### What to produce
Which lines in the entries below contain the word "Instruction"? Pull out each one and copy it in full.

### Data

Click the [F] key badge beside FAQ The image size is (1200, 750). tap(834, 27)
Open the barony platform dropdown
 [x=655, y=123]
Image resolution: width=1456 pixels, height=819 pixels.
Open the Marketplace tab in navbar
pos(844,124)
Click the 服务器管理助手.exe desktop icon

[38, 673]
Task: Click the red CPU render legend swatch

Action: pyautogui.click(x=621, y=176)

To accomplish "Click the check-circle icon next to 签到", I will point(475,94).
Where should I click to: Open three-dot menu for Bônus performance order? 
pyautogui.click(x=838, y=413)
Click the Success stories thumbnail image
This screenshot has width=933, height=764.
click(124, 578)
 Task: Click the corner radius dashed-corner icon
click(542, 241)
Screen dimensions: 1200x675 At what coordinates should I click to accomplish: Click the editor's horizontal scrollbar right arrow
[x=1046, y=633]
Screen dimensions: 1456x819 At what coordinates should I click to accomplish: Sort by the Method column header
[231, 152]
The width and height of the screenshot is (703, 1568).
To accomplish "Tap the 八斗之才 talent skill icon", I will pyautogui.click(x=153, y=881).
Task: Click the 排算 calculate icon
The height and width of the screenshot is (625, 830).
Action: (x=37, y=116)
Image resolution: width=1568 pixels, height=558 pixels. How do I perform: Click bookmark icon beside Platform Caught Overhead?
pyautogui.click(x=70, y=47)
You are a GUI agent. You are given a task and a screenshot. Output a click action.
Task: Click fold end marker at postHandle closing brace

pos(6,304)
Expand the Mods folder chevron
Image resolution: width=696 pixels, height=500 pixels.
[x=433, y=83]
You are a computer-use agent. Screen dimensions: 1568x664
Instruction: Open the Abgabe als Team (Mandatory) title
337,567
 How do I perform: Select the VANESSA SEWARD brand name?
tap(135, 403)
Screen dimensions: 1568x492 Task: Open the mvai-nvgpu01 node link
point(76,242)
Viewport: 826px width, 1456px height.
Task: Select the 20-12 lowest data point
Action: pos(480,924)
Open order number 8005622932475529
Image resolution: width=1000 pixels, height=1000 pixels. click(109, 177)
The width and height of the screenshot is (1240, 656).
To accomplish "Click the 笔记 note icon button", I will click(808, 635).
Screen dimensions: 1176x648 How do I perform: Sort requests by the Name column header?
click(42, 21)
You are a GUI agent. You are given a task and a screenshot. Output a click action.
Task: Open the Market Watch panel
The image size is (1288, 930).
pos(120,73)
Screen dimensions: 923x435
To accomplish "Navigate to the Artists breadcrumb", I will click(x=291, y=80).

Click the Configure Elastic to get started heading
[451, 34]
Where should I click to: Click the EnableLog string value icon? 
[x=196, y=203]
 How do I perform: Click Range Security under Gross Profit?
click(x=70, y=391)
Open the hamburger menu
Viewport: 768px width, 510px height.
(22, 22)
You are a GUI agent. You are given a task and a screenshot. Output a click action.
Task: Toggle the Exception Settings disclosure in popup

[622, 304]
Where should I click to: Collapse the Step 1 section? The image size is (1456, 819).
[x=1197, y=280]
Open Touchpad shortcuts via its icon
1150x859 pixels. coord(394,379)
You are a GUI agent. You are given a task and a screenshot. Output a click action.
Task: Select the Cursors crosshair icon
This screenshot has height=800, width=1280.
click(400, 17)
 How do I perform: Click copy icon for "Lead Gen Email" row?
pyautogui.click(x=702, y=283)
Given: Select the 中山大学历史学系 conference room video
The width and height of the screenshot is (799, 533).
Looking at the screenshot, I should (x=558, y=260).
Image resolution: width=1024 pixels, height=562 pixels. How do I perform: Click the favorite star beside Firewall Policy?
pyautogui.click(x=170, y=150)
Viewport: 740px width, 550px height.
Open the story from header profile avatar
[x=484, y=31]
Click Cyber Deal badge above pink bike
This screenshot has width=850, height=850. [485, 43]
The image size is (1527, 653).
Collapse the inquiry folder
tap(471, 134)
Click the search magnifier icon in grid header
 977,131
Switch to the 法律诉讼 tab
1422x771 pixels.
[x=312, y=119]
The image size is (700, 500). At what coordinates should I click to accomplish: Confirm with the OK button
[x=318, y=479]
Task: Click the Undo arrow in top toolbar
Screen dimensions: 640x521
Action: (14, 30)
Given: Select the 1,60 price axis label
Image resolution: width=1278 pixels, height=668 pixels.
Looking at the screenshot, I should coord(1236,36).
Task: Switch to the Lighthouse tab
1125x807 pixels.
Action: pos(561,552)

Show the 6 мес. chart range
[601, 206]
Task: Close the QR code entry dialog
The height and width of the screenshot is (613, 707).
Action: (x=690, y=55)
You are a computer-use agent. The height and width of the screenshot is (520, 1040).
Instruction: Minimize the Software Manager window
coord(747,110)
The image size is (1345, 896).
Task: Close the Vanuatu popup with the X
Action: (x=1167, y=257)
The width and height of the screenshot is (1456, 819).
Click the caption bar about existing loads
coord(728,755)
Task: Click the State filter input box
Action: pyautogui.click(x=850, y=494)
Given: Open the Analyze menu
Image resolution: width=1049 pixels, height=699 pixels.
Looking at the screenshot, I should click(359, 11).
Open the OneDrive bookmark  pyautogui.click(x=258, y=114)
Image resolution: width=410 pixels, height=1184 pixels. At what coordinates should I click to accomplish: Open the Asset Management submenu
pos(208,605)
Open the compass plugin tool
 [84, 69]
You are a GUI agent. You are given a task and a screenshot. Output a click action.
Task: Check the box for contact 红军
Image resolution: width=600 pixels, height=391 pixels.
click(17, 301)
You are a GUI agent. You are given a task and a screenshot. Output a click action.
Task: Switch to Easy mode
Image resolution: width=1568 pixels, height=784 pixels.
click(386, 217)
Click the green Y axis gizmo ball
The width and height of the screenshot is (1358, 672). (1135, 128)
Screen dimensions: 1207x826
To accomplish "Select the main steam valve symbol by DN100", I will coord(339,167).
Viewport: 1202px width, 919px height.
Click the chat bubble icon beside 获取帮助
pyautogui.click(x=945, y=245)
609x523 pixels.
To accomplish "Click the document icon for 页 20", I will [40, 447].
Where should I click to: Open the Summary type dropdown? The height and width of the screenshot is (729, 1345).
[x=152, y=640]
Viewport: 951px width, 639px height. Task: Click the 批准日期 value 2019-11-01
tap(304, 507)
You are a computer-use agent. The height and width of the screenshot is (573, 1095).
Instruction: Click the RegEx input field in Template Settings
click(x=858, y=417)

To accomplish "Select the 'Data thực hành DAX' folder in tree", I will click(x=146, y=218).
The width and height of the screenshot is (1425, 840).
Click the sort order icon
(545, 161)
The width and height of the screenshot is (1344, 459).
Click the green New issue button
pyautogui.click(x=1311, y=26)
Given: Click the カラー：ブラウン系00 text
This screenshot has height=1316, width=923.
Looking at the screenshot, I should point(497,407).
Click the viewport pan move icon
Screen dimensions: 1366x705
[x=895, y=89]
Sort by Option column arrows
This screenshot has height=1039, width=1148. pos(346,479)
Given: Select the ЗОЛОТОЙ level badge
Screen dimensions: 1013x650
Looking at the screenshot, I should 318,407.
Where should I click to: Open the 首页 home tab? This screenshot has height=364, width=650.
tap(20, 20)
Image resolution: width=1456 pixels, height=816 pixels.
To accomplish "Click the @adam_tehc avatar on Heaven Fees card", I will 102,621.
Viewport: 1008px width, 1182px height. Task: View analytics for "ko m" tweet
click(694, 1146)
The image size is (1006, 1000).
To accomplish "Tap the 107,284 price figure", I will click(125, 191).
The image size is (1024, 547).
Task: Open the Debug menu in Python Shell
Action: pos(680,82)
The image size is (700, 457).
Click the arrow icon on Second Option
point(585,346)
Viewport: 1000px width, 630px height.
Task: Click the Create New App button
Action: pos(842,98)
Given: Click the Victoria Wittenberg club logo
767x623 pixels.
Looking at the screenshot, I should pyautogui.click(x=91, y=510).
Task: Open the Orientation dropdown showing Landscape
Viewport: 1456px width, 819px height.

### Solved problem
Instruction: Open the Abgabe als Team (Mandatory) title
Instruction: Minimize the Software Manager window
Instruction: Click the RegEx input field in Template Settings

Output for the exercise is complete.